TUCSON, Ariz. – When Arizona won a conference title and came within seconds of reaching the Final Four two years ago, the consensus was that the storied program was back after a couple of down years.
Coach Sean Miller had an inkling the Wildcats weren't quite there. He wanted to believe otherwise, but there were just too many holes in the roster, too many question marks to truly think Arizona had fully recovered from the dark days that followed coach Lute Olson's retirement.
"Anytime you win 30 games and you're a shot from the Final Four, everybody can certainly feel like we've arrived," Miller said Wednesday from the McKale Center. "That was probably preliminary and I kind of knew that deep down."
Arizona might now actually be back on track — not just this season, but for many to come.
Backing up a stellar recruiting class with one that may be even better, Miller appears to have a foundation in place to resurrect a program that has missed the NCAA tournament two of the past three seasons.
Miller's latest recruiting class includes four of the top prospects in the country — three of them big men — and was rated by some services as the nation's best. He also managed to land guard Mark Lyons, a graduate of Xavier who has a year of eligibility left after helping the Musketeers reach the regional semifinals of the NCAA tournament.
Two of the four recruits from Miller's previous among-the-best-in-the-country class are gone, but explosive guard Nick Johnson and springy-legged forward Angelo Chol return.
Guiding all these youngsters is a nice core of veterans: All-Pac-10 forward Solomon Hill, multi-dimensional forward Kevin Parrom and point guard Jordin Mayes.
Oh, and next year the Wildcats will add T.J. McConnell, a dynamic, do-everything guard who's sitting out this season after transferring from Duquesne.
"We have a great foundation," Hill said. "A great mix of younger talent and older guys, veterans, who really want to work hard."
It's been a long fight to get to this point.
A gritty point guard at Pittsburgh, Miller inherited a mess in the desert after leaving Xavier. The fourth coach in as many years at Arizona, he took over a program that had fallen into disarray on the court and in recruiting after Olson took a leave of absence for the 2007-08 season and retired abruptly before the next one.
Miller cobbled the Wildcats together the best he could the first year, leading to a 16-win season that he said was much closer to 10 wins than 20.

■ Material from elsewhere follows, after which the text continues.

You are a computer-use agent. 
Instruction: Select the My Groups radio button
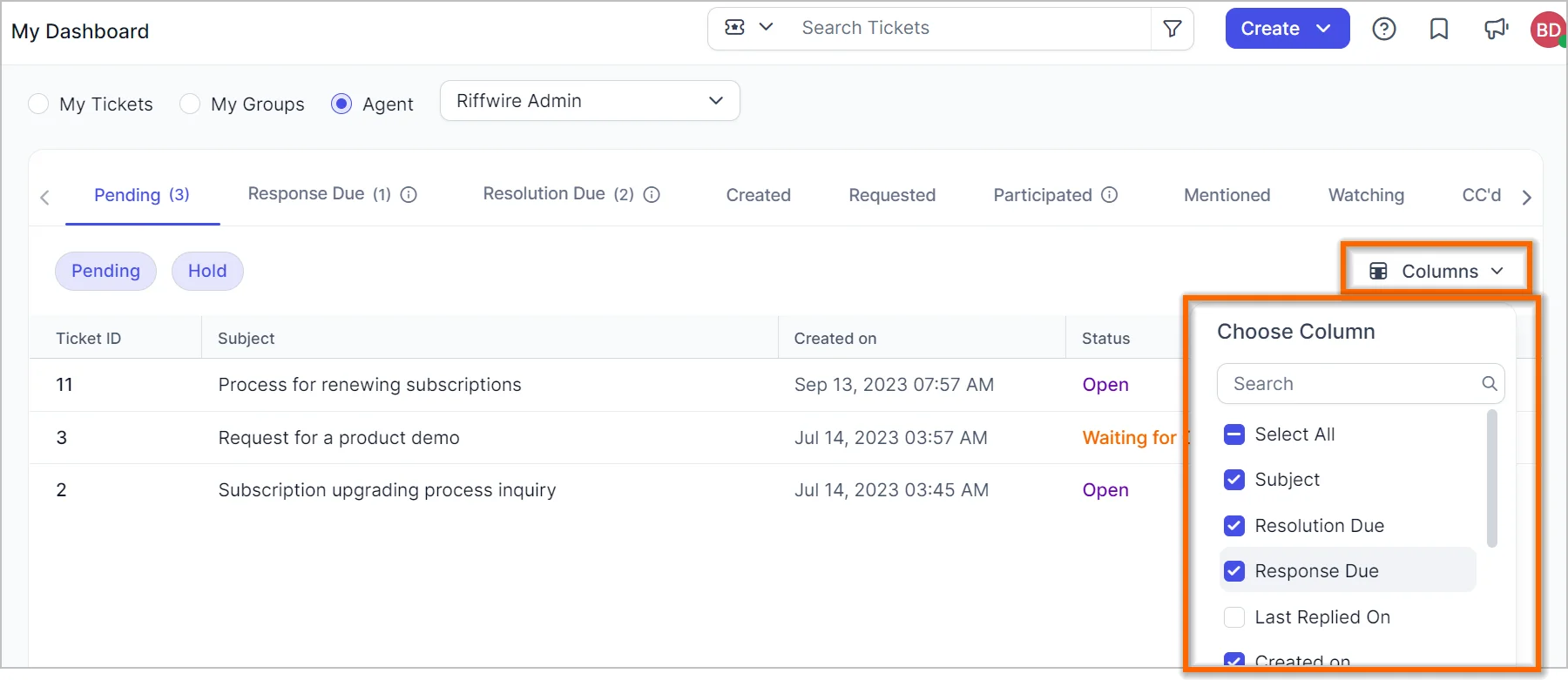coord(190,104)
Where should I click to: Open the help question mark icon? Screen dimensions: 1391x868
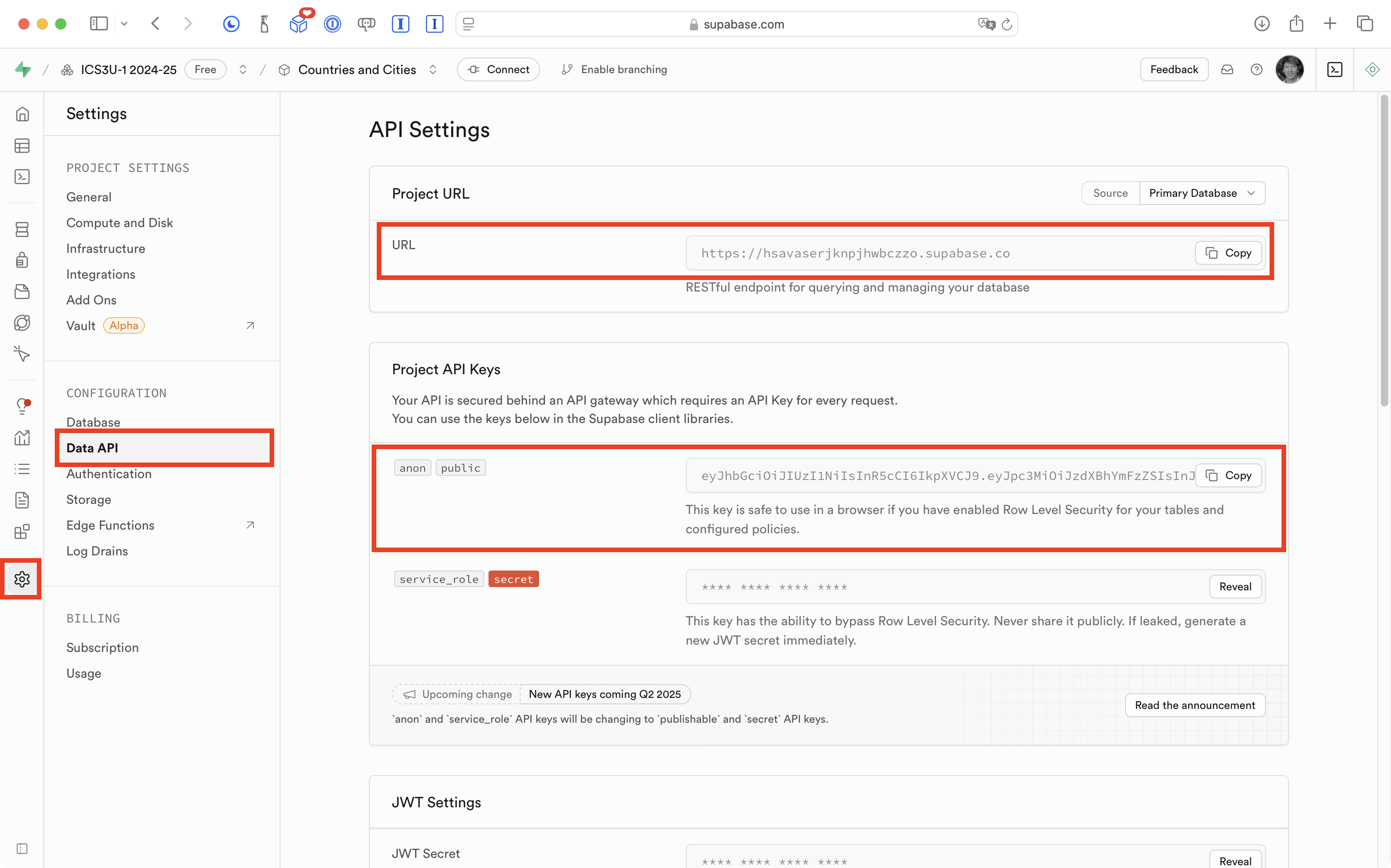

Arizona caught a bit of a break the next season, when Derrick Williams transformed from an afterthought in his recruiting class into one of the best players in the country. Behind Williams, the Pac-10 player of the year, Arizona won 30 games, the conference title and came within seconds of knocking off Duke to reach the Final Four.
Despite a stellar recruiting class, Arizona didn't come close to matching that success last season.

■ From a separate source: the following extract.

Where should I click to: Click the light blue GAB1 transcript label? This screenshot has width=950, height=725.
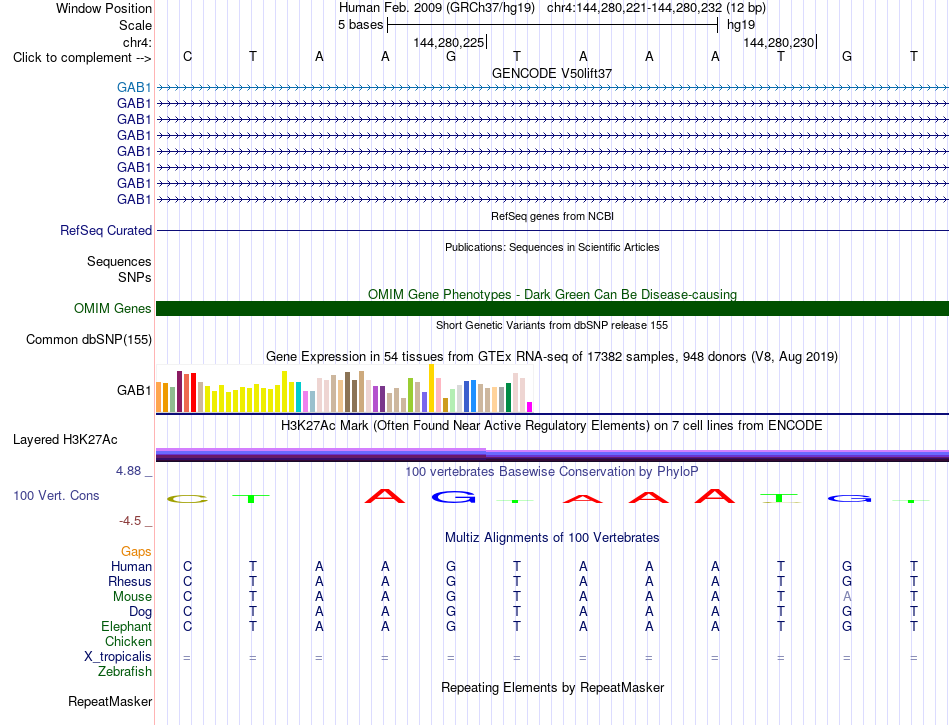pos(134,87)
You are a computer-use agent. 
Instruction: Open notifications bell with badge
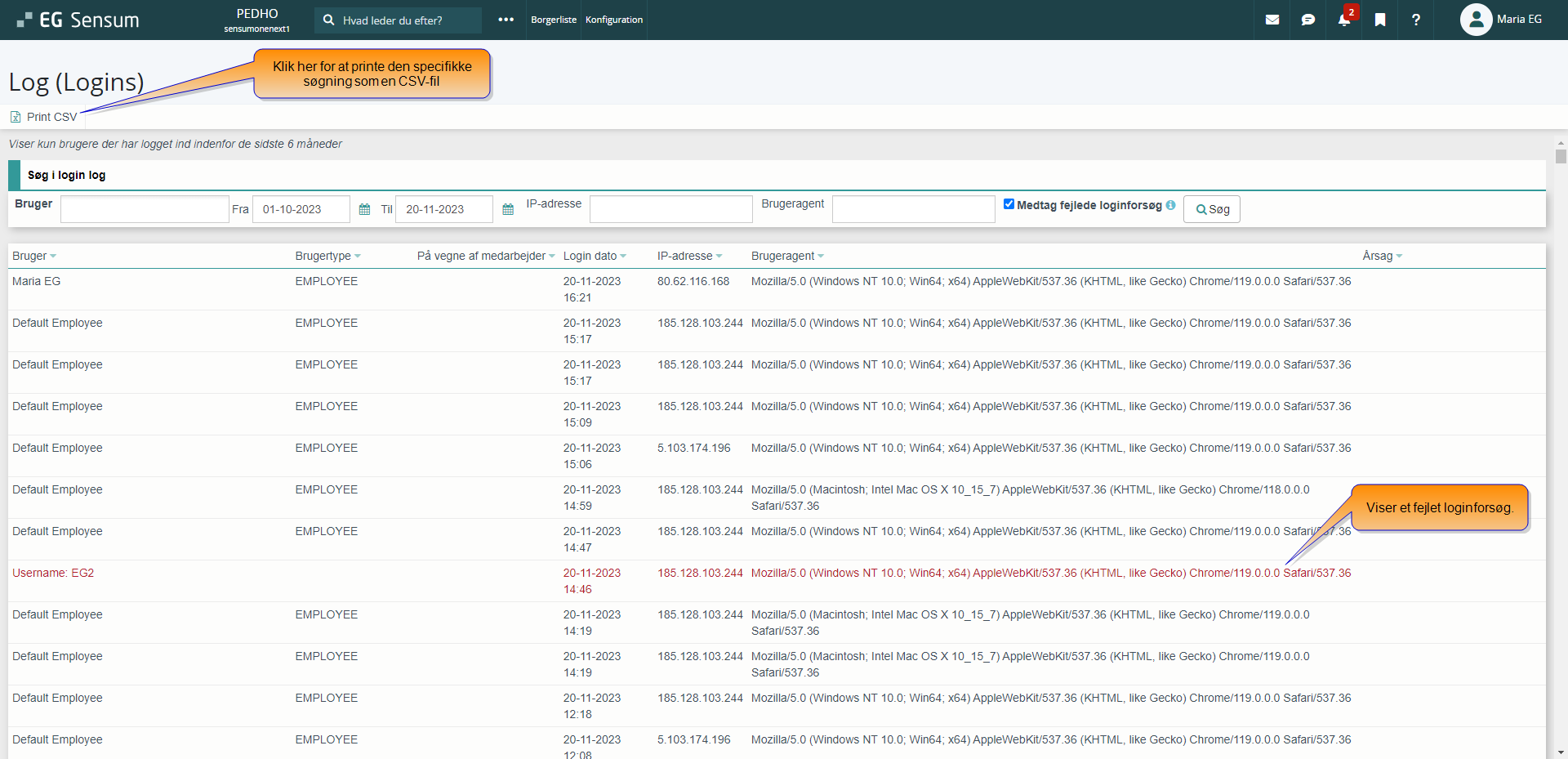1343,20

The Wildcats took a big blow when Williams opted to leave after his sophomore season and became the No. 2 overall pick in the NBA draft by Minnesota. Parrom, expected to be a big contributor, had a miserable offseason and wasn't the same player from the season before despite gallantly returning after being shot in the leg and losing his mother and grandmother.
Mayes had offseason foot surgery and re-injured it during the season. Forward Sidiki Johnson, one of the fab four freshmen, never panned out and left the team in December. Point guard Josiah Turner, another freshman, was suspended twice during the season and left the team after it was over.
The Wildcats fought through all the hardships to win 23 games, but were relegated to the NIT after losing to struggling rival Arizona State in the regular-season finale. Even the NIT was a disappointment; Arizona lost at home to Bucknell in the opener.
"We've gone through a lot in three years and a lot of amazing things have happened when you consider we were within a shot of a Final Four, have won a conference championship and have pulled up short, fought hard and learned lessons along the way," Miller said.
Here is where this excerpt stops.